* **Goal**: From the data below, pull out every line that contains the string "Task", paying attention to case.

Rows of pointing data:
----------------

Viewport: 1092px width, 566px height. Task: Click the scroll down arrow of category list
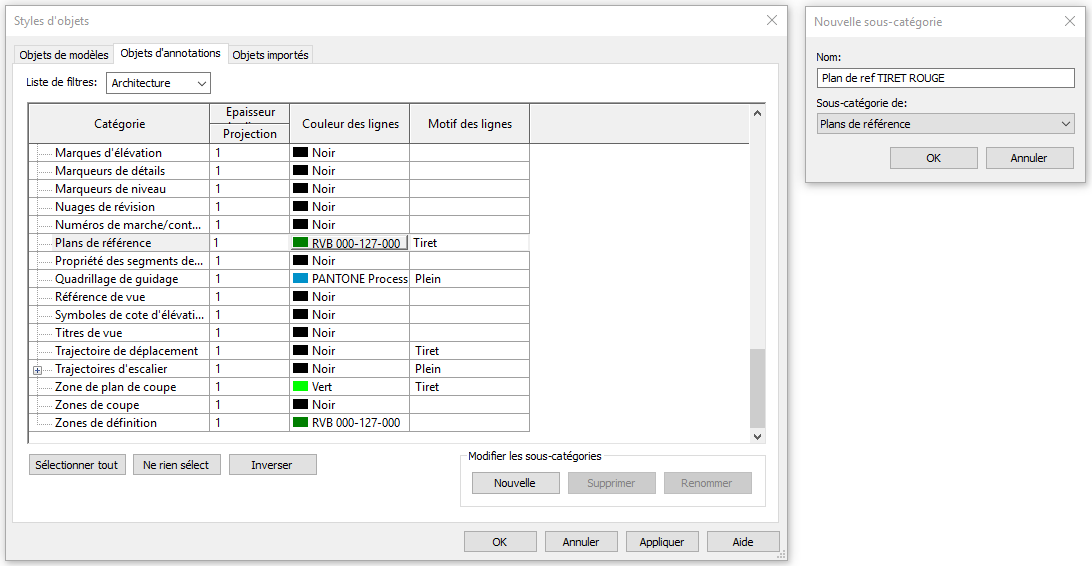tap(757, 436)
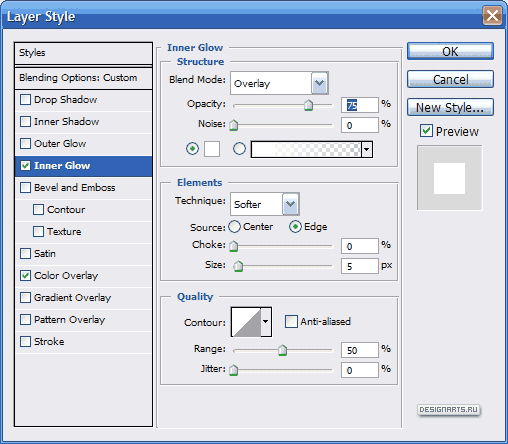Toggle the Anti-aliased checkbox
Screen dimensions: 508x444
coord(291,322)
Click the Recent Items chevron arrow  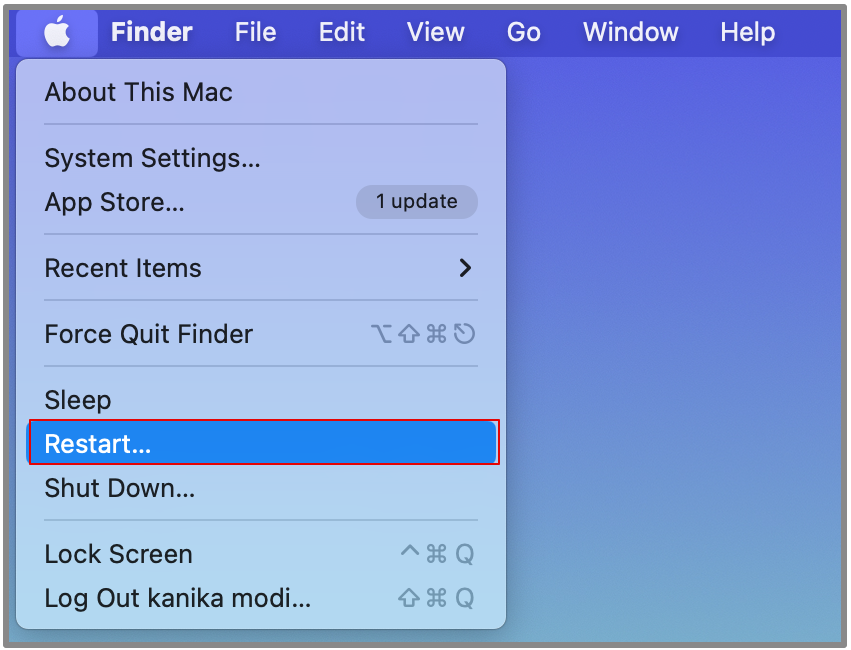click(x=464, y=268)
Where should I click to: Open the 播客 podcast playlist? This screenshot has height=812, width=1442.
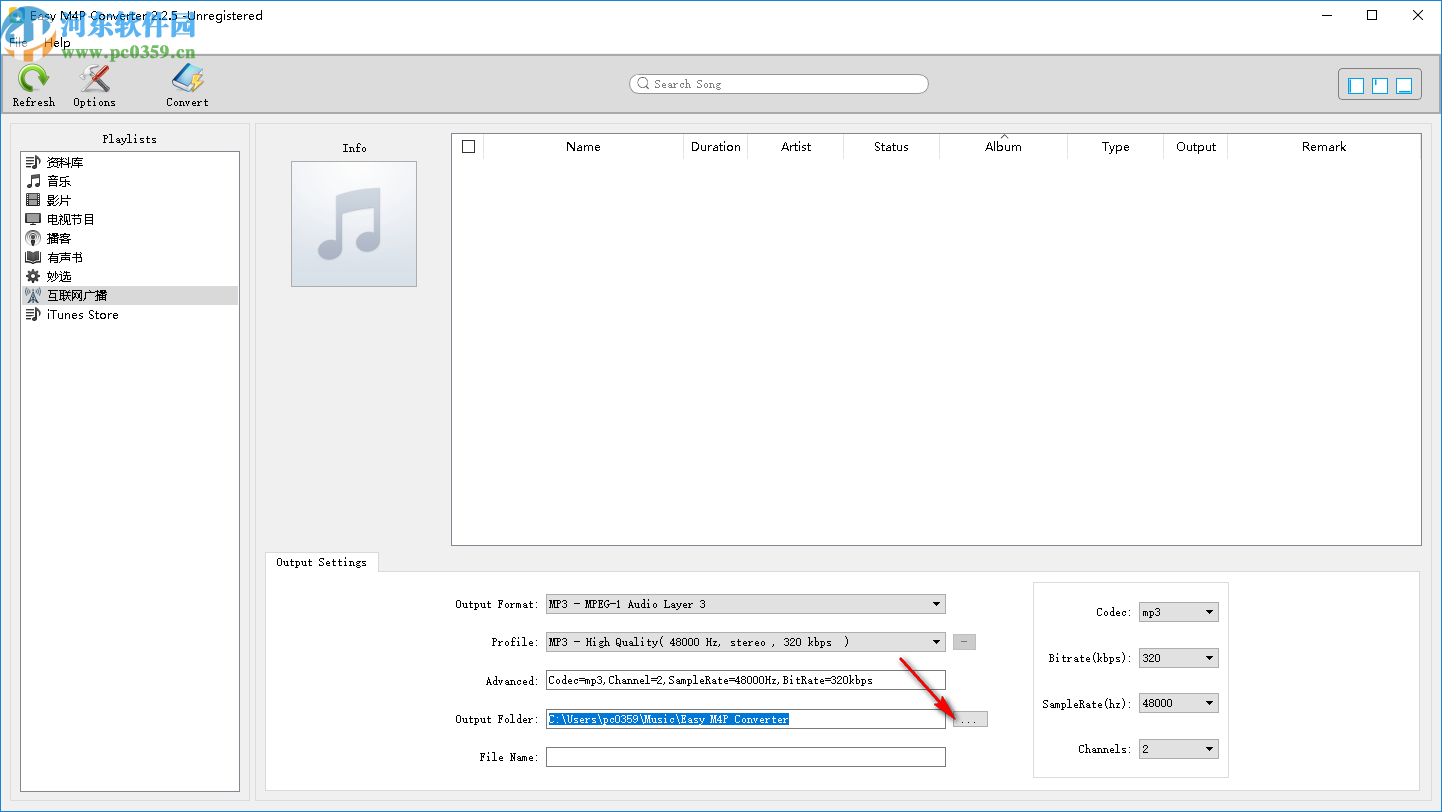[58, 238]
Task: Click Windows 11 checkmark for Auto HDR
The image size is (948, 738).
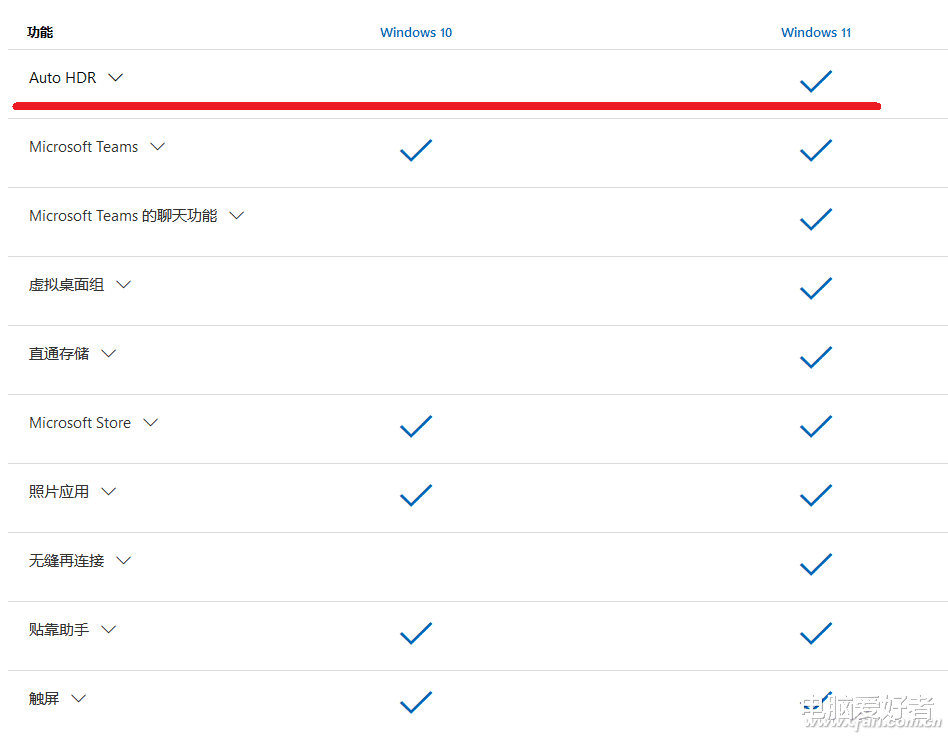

----------------

* **Answer to the exercise**:
Viewport: 1092px width, 566px height. Task: Click the scroll down arrow of category list
Task: Click Windows 11 checkmark for Auto HDR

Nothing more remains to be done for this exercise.